July 19, 2024, 2:00pm

Where to Attend

ATL 3100A



Ali Rad

Event Type

Thesis Defense

Dissertation Committee Chair: Mohammad Hafezi


Michael Gullans

Zohreh Davoudi

Victor Albert

Christopher Jarzynski 

Abstract: Statistical learning is emerging as a new paradigm in science.

This has ignited interest within our inherently quantum world in exploring quantum machines for their advantages in learning, generating, and predicting various aspects of our universe by processing both quantum and classical data. In parallel, the pursuit of scalable science through physical simulations using both digital and analog quantum computers is rising on the horizon.

In the first part, we investigate how physics can help classical Artificial Intelligence (AI) by studying hybrid classical-quantum algorithms. We focus on quantum generative models and address challenges like barren plateaus during the training of quantum machines. We further examine the generalization capabilities of quantum machine learning models, phase transitions in the over-parameterized regime using random matrix theory, and their effective behavior approximated by Gaussian processes.
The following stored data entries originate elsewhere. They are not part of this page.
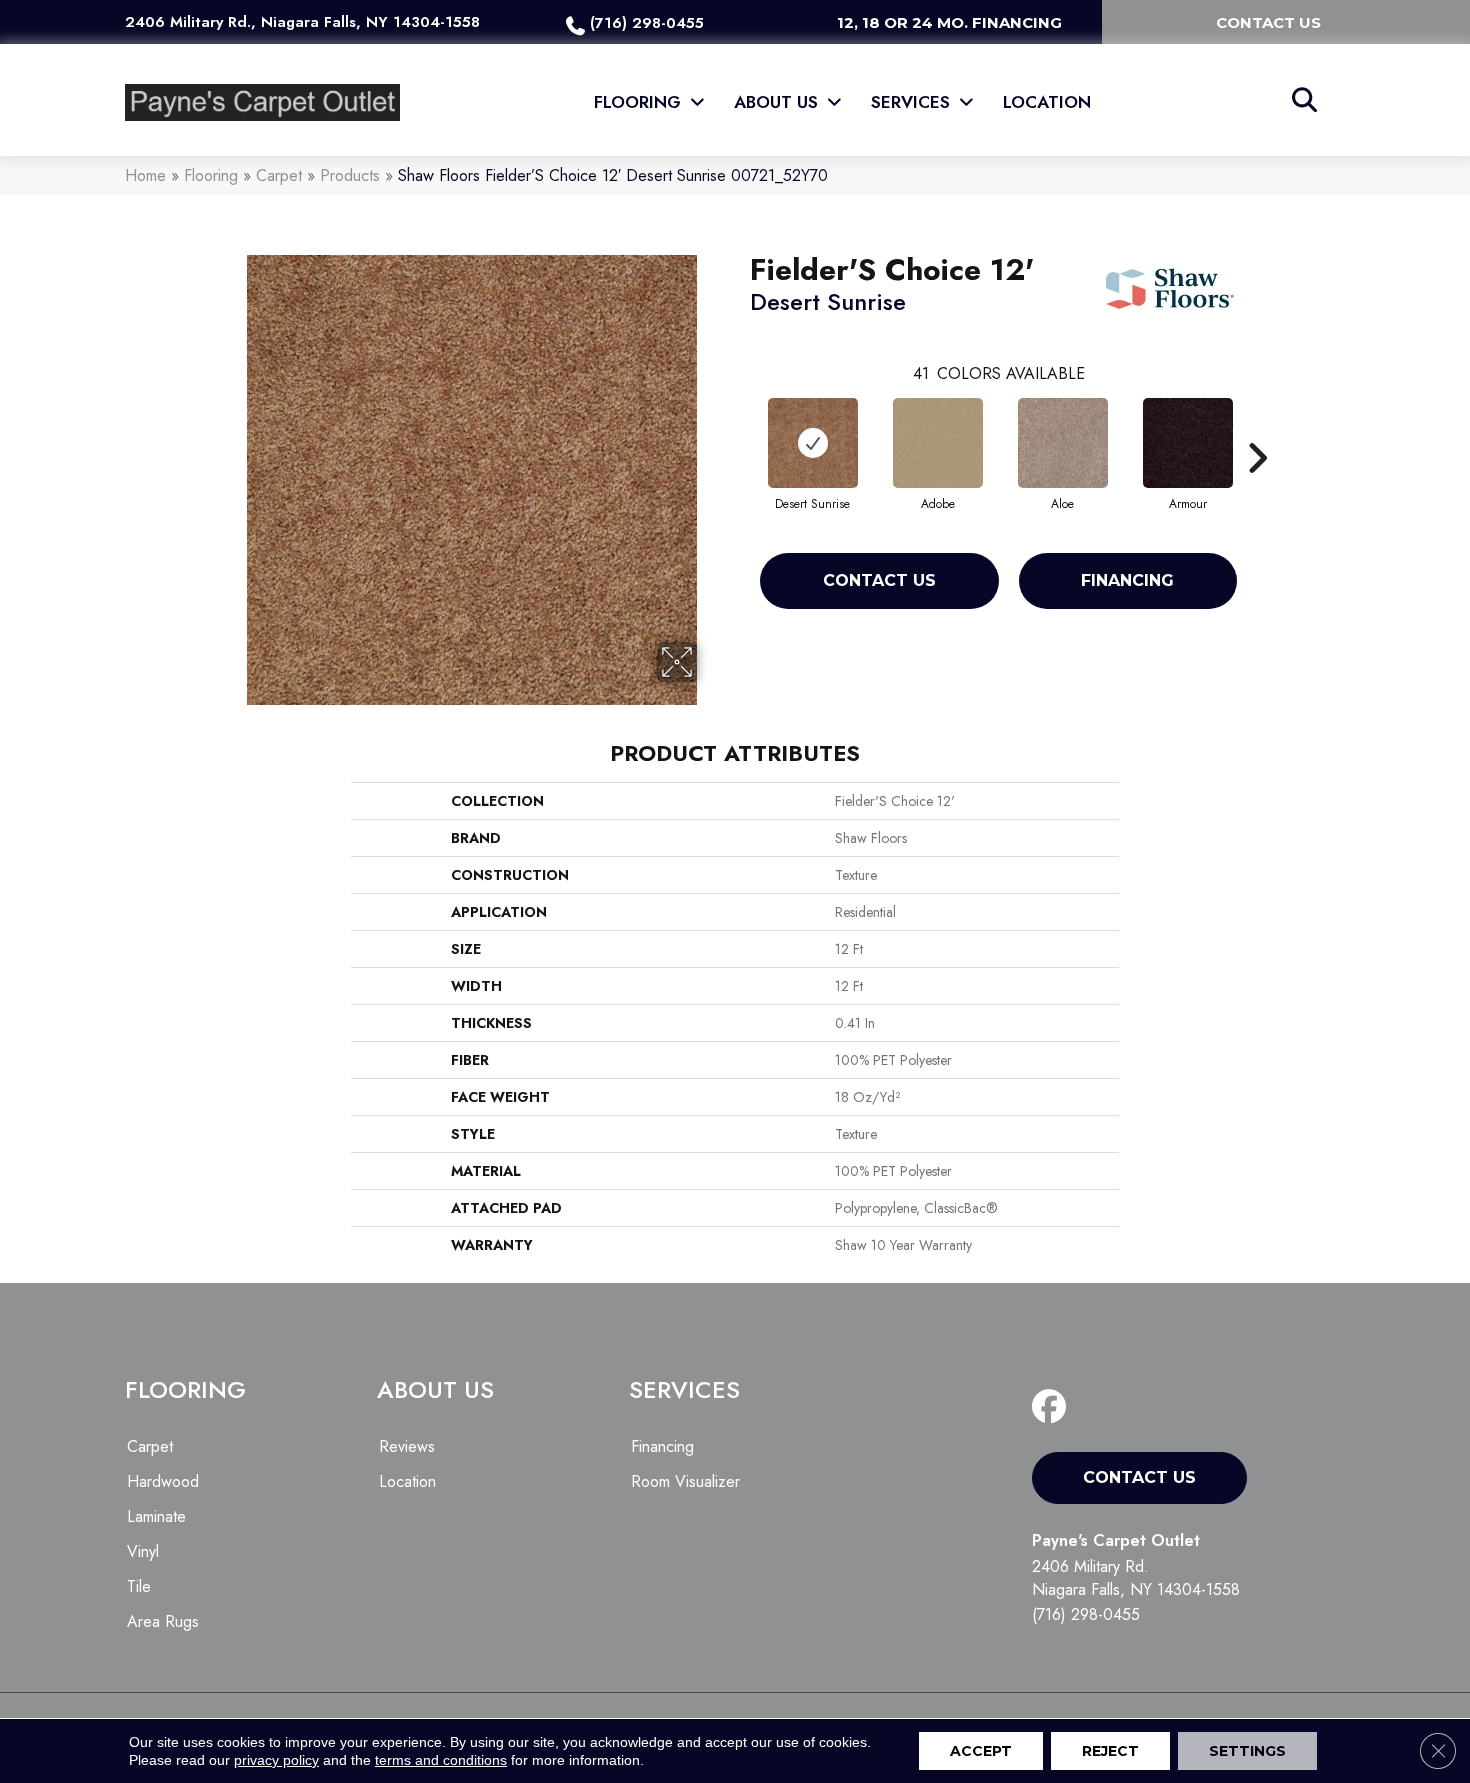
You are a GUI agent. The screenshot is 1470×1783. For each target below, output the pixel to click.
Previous (740, 428)
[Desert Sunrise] (813, 443)
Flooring (211, 175)
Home (145, 175)
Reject (1110, 1751)
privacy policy (276, 1760)
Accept (981, 1751)
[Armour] (1188, 443)
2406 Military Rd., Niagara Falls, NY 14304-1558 (302, 22)
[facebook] (1053, 1407)
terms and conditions (441, 1760)
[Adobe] (938, 443)
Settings (1247, 1751)
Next (1257, 428)
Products (350, 175)
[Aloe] (1063, 443)
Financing (1127, 580)
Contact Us (879, 580)
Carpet (279, 175)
In the second part, we explore how AI can benefit physics. We demonstrate how classical Machine Learning (ML) models can assist in state recognition in qubit systems within solid-state devices. Additionally, we show how ML-inspired optimization methods can enhance the efficiency of digital quantum simulations with ion-trap setups

Finally, in the third part, we focus on how physics can help physics by using quantum systems to simulate other quantum systems. We propose native fermionic analog quantum systems with fermion-spin systems in silicon to explore non-perturbative phenomena in quantum field theory, offering early applications for lattice gauge theory models.